**INSTRUCTIONS FOR THE TASK:** Below are lines of data; restate word for word those running from the line containing "You are a GUI" to the line containing "[SARL BLOU] (195, 41)", inclusive, and no others.

**DATA TO PROCESS:**
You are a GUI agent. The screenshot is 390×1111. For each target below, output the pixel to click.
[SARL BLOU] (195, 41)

---

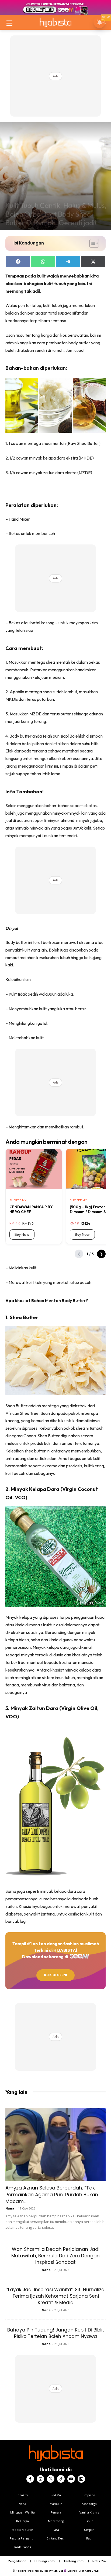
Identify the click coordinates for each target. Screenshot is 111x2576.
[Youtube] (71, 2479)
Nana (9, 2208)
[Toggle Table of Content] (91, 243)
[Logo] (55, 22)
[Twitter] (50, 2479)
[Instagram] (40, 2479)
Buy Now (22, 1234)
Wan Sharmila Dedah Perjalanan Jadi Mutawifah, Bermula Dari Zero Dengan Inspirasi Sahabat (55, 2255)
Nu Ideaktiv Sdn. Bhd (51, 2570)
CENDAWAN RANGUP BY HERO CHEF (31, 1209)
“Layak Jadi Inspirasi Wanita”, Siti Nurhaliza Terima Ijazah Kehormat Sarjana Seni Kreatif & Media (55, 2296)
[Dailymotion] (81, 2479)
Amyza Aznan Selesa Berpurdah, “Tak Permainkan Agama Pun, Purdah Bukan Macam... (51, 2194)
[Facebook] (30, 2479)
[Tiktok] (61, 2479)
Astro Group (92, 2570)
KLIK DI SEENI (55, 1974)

**ANSWER TO THE EXERCISE:**
You are a GUI agent. The screenshot is 390×1111. For each target below, output the pixel to click.
[SARL BLOU] (195, 41)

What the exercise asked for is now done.